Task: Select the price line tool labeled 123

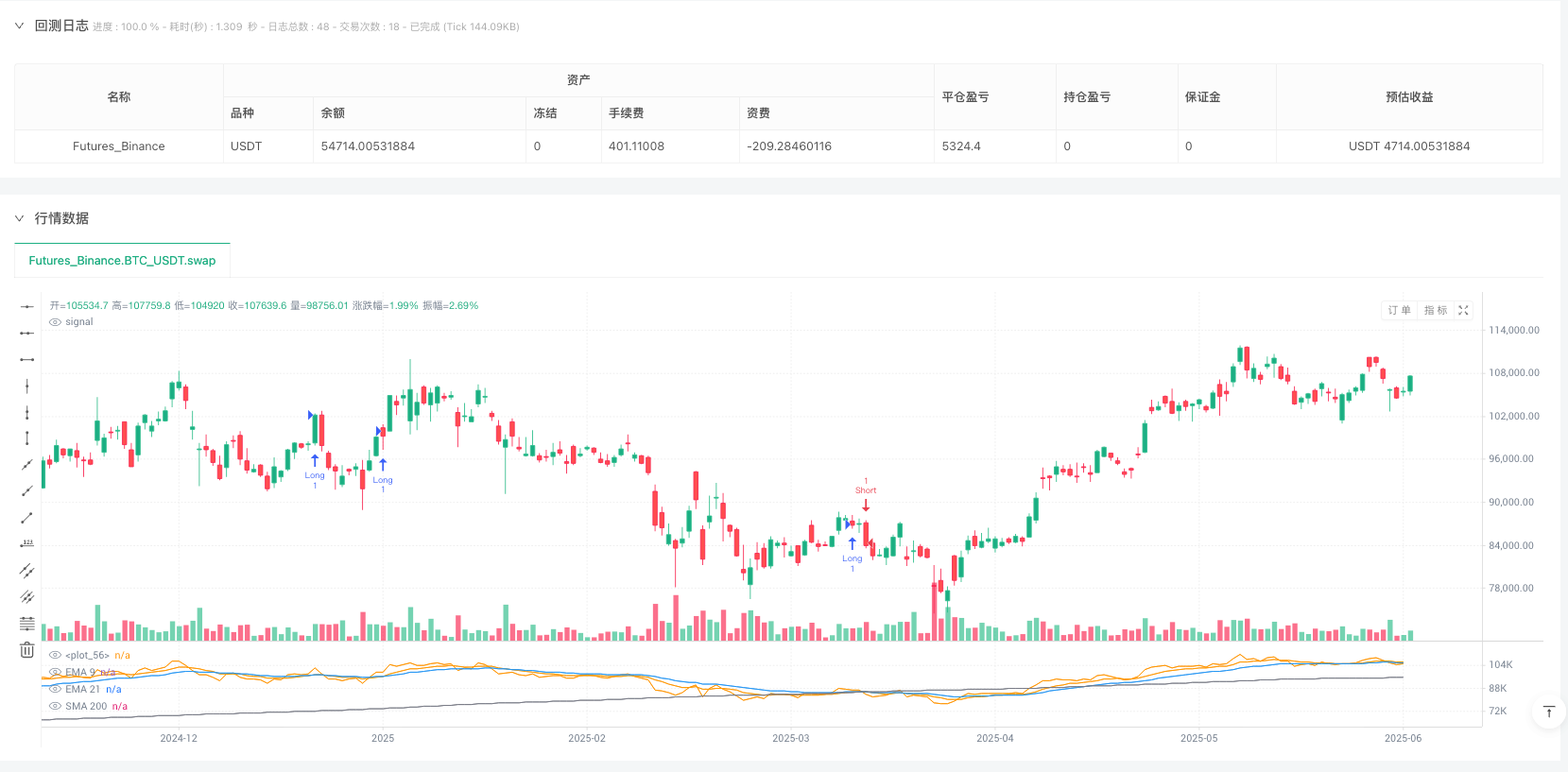Action: pos(26,544)
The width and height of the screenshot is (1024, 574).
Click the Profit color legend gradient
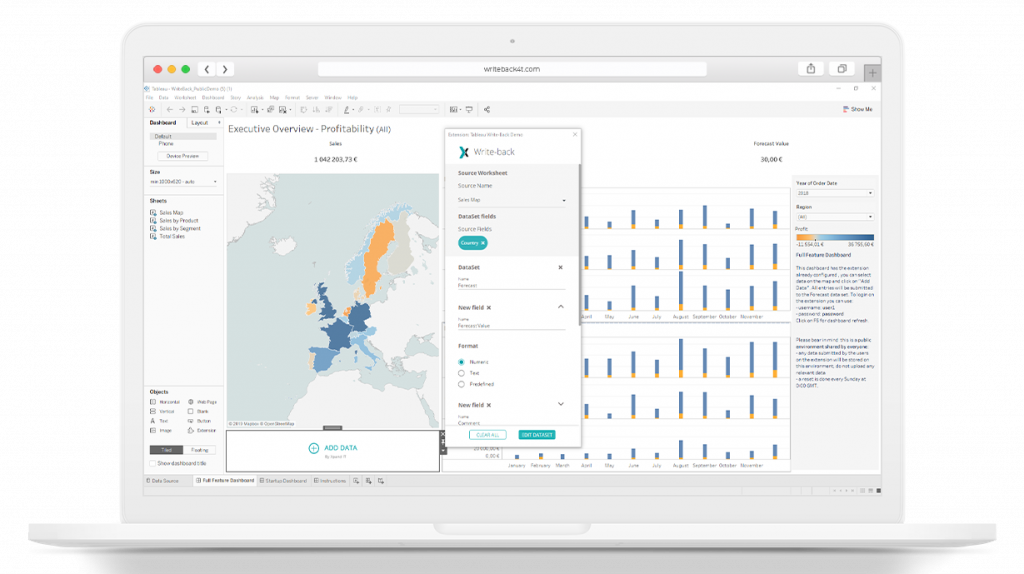tap(834, 238)
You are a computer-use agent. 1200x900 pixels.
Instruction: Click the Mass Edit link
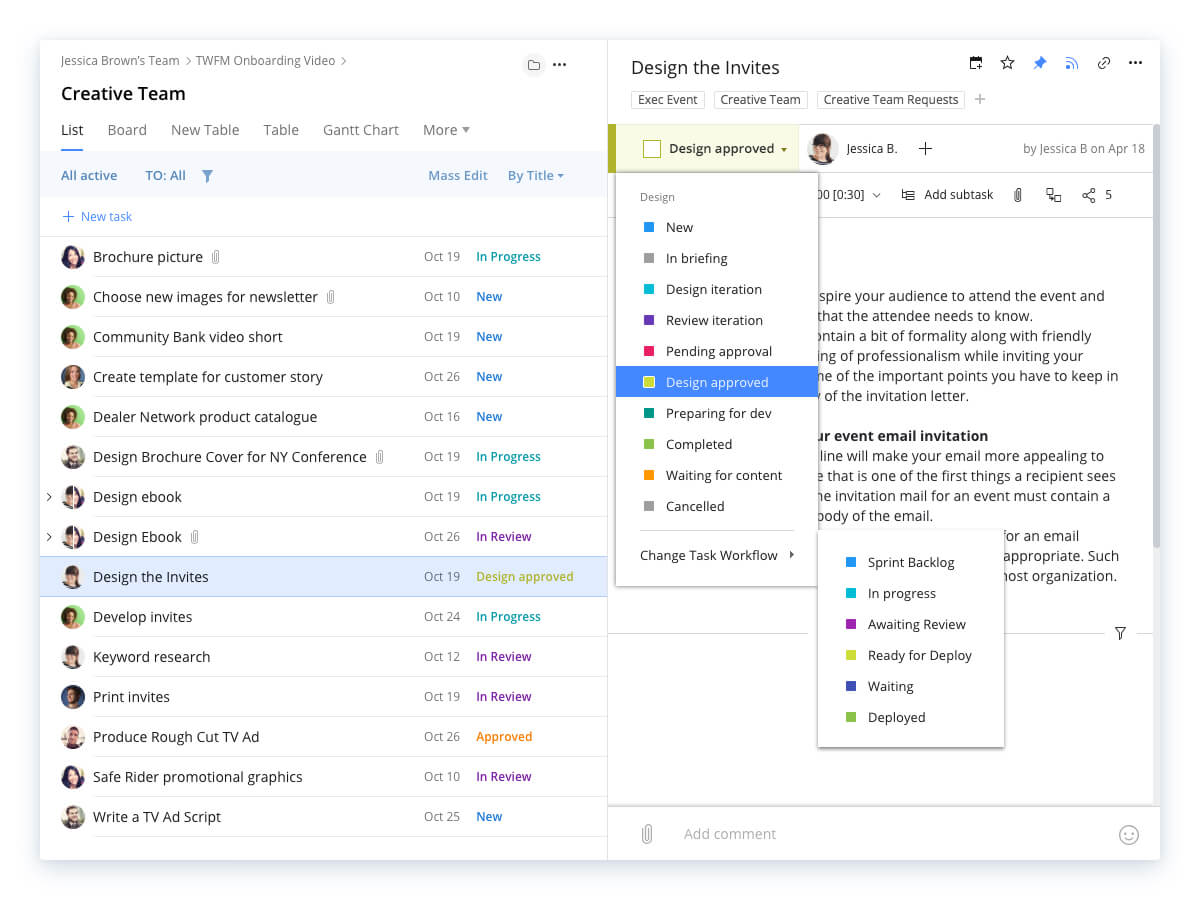pyautogui.click(x=457, y=175)
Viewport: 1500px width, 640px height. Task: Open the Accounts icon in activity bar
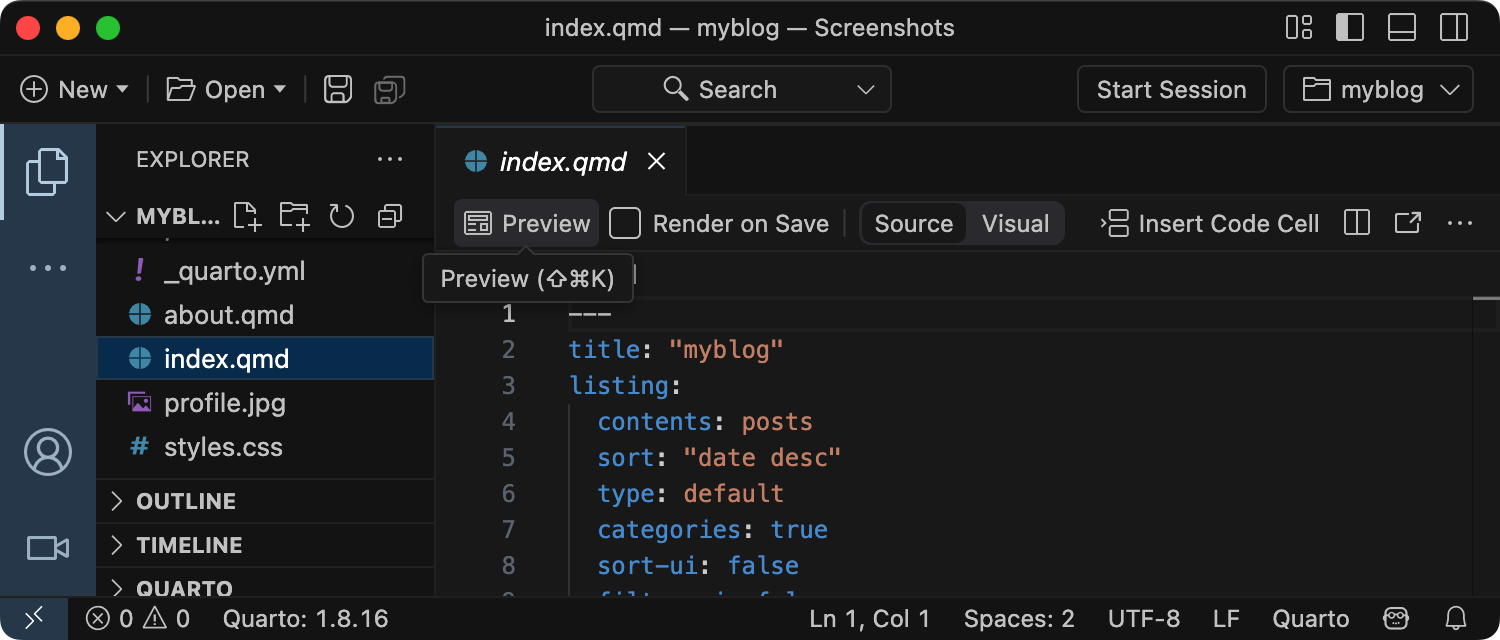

● Your assignment: Copy all records exactly, no images.

● Result:
Task: Select the price line tool labeled 123

Action: pos(26,544)
The width and height of the screenshot is (1024, 574).
Click the Profit color legend gradient
tap(834, 238)
You are a computer-use agent. 1200x900 pixels.
Instruction: Click the Mass Edit link
pyautogui.click(x=457, y=175)
Viewport: 1500px width, 640px height. Task: Open the Accounts icon in activity bar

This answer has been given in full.